┏━━

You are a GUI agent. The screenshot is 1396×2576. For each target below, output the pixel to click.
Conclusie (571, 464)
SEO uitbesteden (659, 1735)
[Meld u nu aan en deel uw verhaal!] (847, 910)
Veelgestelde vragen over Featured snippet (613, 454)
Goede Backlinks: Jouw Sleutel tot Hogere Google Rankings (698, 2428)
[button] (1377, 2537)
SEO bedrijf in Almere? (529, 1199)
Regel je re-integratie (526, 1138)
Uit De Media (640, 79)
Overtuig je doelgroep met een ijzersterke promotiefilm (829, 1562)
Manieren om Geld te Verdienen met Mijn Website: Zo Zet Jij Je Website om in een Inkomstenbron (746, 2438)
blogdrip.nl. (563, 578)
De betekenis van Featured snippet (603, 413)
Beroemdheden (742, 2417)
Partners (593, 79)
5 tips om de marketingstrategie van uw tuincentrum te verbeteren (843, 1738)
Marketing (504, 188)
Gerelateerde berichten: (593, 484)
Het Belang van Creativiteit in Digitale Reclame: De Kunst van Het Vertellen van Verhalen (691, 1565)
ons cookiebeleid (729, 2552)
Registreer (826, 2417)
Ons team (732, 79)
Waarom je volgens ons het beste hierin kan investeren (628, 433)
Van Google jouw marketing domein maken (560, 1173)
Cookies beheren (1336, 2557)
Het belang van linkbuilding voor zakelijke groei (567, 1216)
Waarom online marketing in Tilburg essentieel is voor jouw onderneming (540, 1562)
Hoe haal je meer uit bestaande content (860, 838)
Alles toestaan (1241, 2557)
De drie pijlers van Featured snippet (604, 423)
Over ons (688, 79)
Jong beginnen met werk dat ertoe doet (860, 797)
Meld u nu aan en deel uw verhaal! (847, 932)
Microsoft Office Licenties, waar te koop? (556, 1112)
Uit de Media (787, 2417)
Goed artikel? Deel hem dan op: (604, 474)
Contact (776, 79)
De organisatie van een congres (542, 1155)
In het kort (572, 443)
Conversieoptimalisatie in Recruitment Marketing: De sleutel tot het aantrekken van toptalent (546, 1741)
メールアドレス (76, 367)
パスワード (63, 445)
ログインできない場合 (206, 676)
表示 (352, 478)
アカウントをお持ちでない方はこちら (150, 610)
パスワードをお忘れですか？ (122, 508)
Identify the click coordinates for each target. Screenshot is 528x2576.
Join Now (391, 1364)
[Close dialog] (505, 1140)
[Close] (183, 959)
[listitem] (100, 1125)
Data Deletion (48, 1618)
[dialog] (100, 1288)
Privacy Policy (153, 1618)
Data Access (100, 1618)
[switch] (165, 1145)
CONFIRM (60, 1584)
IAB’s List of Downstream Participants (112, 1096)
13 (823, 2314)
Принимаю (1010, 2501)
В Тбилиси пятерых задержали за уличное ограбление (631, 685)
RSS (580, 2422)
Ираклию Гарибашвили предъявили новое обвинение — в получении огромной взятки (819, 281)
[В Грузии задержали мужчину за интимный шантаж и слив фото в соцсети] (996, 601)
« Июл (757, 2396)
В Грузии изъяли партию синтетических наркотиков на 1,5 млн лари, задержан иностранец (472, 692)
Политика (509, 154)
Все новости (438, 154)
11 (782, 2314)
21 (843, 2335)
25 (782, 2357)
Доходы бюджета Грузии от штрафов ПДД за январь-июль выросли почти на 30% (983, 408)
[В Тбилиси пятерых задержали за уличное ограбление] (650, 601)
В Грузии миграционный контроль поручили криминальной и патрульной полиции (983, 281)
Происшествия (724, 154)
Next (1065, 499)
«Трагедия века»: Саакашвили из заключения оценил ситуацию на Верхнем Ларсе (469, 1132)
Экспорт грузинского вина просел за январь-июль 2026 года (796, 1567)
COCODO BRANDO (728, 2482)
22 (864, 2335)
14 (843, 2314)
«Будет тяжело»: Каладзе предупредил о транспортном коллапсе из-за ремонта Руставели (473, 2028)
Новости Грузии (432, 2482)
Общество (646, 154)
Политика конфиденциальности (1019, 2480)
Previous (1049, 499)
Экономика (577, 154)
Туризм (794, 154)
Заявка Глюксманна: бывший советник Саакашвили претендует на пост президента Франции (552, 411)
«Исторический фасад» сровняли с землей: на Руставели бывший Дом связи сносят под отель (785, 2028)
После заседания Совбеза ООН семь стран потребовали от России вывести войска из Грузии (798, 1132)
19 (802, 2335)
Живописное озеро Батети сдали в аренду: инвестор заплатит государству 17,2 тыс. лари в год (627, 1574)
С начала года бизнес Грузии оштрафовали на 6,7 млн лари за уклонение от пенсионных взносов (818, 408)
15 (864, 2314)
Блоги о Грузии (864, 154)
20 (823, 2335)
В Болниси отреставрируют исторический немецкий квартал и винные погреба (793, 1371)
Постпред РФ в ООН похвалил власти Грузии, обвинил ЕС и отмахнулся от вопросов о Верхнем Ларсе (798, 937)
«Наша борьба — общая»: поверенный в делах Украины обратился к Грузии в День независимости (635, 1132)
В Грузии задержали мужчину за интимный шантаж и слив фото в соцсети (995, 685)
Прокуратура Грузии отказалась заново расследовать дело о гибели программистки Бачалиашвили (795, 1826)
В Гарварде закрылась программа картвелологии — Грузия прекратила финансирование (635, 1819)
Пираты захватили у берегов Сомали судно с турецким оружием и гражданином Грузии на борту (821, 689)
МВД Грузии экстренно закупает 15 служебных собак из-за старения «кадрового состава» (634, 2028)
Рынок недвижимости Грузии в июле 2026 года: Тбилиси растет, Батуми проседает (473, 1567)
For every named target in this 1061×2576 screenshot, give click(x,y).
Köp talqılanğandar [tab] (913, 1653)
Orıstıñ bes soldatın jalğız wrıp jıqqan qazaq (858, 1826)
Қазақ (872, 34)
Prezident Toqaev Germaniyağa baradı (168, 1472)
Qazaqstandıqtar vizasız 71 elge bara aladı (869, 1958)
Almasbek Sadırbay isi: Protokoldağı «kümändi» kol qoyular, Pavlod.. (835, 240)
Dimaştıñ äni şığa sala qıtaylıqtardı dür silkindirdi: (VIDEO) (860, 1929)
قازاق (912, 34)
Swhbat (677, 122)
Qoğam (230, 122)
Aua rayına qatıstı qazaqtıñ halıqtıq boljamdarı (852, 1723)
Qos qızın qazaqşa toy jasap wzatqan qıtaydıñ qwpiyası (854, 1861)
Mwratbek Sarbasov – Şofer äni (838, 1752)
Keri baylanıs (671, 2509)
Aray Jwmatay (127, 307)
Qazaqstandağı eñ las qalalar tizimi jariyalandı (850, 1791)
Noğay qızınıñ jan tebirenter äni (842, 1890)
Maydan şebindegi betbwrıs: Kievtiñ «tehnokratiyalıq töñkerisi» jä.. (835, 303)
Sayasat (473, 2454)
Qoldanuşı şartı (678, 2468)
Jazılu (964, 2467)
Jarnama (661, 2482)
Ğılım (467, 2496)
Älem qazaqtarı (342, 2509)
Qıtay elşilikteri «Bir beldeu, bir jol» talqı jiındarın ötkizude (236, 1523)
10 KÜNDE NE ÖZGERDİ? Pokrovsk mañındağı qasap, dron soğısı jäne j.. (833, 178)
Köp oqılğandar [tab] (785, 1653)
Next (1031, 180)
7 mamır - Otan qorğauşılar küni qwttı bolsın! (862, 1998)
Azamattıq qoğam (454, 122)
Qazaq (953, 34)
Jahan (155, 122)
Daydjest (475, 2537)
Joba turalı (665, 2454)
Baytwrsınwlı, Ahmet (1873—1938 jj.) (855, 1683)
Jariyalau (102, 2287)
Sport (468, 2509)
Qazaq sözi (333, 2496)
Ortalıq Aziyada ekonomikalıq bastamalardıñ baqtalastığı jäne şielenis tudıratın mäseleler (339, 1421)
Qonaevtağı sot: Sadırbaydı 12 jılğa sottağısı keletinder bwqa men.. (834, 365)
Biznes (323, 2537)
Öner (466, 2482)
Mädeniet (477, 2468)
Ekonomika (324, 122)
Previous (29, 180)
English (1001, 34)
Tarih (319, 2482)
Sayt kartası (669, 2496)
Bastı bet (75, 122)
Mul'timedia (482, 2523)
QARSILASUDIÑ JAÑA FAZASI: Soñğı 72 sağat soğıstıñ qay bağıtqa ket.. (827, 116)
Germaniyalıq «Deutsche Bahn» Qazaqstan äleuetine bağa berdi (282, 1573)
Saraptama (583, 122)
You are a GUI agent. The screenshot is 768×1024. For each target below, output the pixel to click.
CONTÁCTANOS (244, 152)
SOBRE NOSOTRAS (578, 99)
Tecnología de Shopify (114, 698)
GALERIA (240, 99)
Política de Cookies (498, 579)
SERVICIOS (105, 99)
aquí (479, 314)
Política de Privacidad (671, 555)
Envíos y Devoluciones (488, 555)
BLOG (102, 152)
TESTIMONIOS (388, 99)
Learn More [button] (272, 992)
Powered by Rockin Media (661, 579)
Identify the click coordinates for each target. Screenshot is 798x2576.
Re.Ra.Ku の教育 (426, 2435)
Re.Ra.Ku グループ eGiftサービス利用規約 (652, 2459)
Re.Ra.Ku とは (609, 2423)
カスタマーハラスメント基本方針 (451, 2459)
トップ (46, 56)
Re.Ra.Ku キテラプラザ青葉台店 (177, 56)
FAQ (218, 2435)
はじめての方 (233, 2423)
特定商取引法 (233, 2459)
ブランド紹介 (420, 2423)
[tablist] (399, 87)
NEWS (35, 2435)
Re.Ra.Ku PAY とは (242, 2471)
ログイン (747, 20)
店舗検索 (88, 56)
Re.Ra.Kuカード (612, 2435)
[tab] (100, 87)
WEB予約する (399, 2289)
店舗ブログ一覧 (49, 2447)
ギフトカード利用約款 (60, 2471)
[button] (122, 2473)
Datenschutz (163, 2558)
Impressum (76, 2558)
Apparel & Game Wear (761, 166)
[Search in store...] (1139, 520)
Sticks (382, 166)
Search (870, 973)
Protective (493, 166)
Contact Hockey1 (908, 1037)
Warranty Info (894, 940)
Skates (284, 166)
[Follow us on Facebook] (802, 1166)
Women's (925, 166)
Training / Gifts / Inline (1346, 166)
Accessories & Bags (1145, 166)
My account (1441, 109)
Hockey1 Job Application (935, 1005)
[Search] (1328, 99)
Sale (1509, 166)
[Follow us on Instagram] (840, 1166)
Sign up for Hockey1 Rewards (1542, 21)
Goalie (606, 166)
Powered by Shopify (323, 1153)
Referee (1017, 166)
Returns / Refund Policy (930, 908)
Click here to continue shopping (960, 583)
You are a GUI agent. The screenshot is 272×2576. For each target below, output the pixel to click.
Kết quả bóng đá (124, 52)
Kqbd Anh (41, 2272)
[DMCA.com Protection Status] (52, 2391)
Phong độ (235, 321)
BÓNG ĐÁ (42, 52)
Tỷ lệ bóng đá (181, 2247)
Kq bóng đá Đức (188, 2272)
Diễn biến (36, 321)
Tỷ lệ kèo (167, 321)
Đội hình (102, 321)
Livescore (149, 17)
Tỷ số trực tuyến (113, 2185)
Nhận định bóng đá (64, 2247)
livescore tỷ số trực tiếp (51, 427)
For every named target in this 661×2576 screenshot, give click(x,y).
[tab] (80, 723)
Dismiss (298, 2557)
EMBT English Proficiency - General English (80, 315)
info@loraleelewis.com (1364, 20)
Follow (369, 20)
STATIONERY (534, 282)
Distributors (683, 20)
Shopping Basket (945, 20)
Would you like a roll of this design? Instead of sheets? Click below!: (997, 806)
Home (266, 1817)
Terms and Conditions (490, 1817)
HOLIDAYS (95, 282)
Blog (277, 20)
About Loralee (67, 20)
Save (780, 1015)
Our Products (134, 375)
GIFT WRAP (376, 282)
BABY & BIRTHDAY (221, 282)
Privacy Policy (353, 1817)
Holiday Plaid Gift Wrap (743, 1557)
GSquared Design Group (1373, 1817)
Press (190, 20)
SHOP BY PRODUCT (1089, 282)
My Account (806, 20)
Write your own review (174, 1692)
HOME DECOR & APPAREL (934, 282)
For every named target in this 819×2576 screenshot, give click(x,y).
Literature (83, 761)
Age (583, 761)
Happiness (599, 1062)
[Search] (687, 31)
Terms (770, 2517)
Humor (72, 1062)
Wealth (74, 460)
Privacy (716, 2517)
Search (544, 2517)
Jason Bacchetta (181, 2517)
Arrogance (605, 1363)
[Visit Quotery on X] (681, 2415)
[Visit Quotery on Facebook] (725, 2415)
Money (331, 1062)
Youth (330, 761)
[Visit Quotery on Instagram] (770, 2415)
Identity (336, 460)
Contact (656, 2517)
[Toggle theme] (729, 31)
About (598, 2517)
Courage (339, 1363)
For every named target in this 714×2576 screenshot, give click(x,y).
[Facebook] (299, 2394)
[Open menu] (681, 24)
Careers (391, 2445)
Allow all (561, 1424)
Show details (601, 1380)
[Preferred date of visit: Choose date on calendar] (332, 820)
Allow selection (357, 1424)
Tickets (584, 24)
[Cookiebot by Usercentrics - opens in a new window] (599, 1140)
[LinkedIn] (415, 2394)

┗━━

■ Task instructions
Repeat exactly the lines above from the one with "You are a GUI agent. The screenshot is 768×1024." up to and including the one with "SERVICIOS (105, 99)". No other line belongs in the reply.

■ Exercise answer
You are a GUI agent. The screenshot is 768×1024. For each target below, output the pixel to click.
CONTÁCTANOS (244, 152)
SOBRE NOSOTRAS (578, 99)
Tecnología de Shopify (114, 698)
GALERIA (240, 99)
Política de Cookies (498, 579)
SERVICIOS (105, 99)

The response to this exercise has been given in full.